Open veganstraightedge opened 4 years ago
As a proof of concept I ran a crawler (wget with mirror settings) followed by a script to sanitise the data.
I was able to get a partial static read-only copy of the production website.
For briefness:
Not all pages have been included (I ran it rate limited not to impact the site and did not let it complete).
Fixed it to the crimethinc domain so it is not ingesting other domains e.g. podcast episodes, this could be rethought. (lite., cloudfront., etc)
No changes to the website app.
Can be scheduled and maintenance as a separate tool.
we can keep historical copies.
keep copies with and without large external media.
we can run it closer to the production server for faster backups.
pain points for CDN/caching/mirror:
POC AWS http://ctmirror.s3-website.eu-west-2.amazonaws.com/ POC Netlify https://eloquent-swirles-d1e8f8.netlify.app/
This is awesome! @goncalopereira
Great start! What're the next steps? What are the open questions to consider?
I think a 2nd opinion would be great. I can create a PR with the ongoing scripts, need to figure out the project structure for it.
I think the questions are:
How to run it in prod without affecting or being blocked / can we get a prod db ?
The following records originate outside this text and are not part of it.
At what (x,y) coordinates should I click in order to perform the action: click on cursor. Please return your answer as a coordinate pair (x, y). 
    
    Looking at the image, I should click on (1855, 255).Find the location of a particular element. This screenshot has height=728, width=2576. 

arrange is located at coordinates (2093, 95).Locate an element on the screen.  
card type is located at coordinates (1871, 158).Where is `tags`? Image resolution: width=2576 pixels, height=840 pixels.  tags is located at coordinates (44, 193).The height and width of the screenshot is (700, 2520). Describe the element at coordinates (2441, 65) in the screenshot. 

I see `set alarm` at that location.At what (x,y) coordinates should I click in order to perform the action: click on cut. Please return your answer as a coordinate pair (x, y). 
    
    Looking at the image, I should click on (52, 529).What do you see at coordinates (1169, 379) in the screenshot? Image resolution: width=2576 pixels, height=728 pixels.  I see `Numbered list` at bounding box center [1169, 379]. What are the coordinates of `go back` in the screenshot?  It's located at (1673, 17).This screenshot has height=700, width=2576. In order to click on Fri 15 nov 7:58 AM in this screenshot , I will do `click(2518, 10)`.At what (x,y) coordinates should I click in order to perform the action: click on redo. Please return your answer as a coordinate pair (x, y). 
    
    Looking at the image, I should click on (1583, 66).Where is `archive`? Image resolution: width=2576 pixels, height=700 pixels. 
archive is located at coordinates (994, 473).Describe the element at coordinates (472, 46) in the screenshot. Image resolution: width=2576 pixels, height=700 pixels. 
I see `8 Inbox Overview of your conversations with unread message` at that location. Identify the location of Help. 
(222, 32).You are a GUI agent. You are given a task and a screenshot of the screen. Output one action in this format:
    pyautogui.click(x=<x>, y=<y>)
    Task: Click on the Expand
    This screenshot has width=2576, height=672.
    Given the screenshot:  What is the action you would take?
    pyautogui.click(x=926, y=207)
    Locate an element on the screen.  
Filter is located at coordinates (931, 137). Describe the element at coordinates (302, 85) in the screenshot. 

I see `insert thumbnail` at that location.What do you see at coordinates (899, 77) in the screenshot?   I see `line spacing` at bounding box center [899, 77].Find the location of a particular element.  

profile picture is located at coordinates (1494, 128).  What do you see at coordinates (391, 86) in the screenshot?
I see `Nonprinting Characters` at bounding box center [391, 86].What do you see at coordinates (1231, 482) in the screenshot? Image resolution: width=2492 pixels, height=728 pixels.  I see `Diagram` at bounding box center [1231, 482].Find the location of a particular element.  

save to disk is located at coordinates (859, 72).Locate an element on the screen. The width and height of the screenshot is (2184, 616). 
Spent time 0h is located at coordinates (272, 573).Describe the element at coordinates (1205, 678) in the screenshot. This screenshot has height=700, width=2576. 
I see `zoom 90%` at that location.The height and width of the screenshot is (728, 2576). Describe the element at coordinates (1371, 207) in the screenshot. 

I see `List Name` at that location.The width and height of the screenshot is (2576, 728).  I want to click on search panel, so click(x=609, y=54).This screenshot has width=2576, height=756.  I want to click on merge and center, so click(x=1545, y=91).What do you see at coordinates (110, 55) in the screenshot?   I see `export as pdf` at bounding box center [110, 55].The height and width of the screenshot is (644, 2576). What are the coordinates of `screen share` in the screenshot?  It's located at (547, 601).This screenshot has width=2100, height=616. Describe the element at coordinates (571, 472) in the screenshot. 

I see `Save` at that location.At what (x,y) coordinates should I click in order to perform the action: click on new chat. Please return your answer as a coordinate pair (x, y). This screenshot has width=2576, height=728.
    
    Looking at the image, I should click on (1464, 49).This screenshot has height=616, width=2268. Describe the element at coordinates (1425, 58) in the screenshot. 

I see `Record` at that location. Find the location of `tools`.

What mirrors are we supporting
What subdomains or external websites need caching
Fix headers for Prod would make it more efficient (and Prod caching in itself)
Fix mixed content on Prod if possible.
i don't think crawling is the best way to think about this, because then you have to recrawl everything (or parts? or what? hard to decide!) whenever content changes.
what some dynamic sites do is that they internalize the "crawler", or more accurately, the static generation. each page rendering is actually stored on disk, which doubles as a fast cache which helps for denial of service conditions. i worked on Drupal sites in the past which used the "boost.module" to do this, but that didn't work well to create a static site copy. i think there's something better for drupal now, but that's irrelevant since you don't use drupal. :p (Django similarly can drive static sites too.)
So I guess the question, IMHO, is how to do this caching thing but with Rails as a backend. I frankly have close to zero experience coding in Rails, but a few searches gave me this documentation, where "page cache" certainly looks interesting.
Note that you'd still have to have something that crawls the entire site (maybe? or maybe rails is magic and will do that on its own?) but the difference is that then you have a server-side archive that you can more easily distribute, and that's a trusted copy that you don't necessarily need to refresh all the time. Whenever you post something new, as soon as someone reads it, it gets cached and added to the pile.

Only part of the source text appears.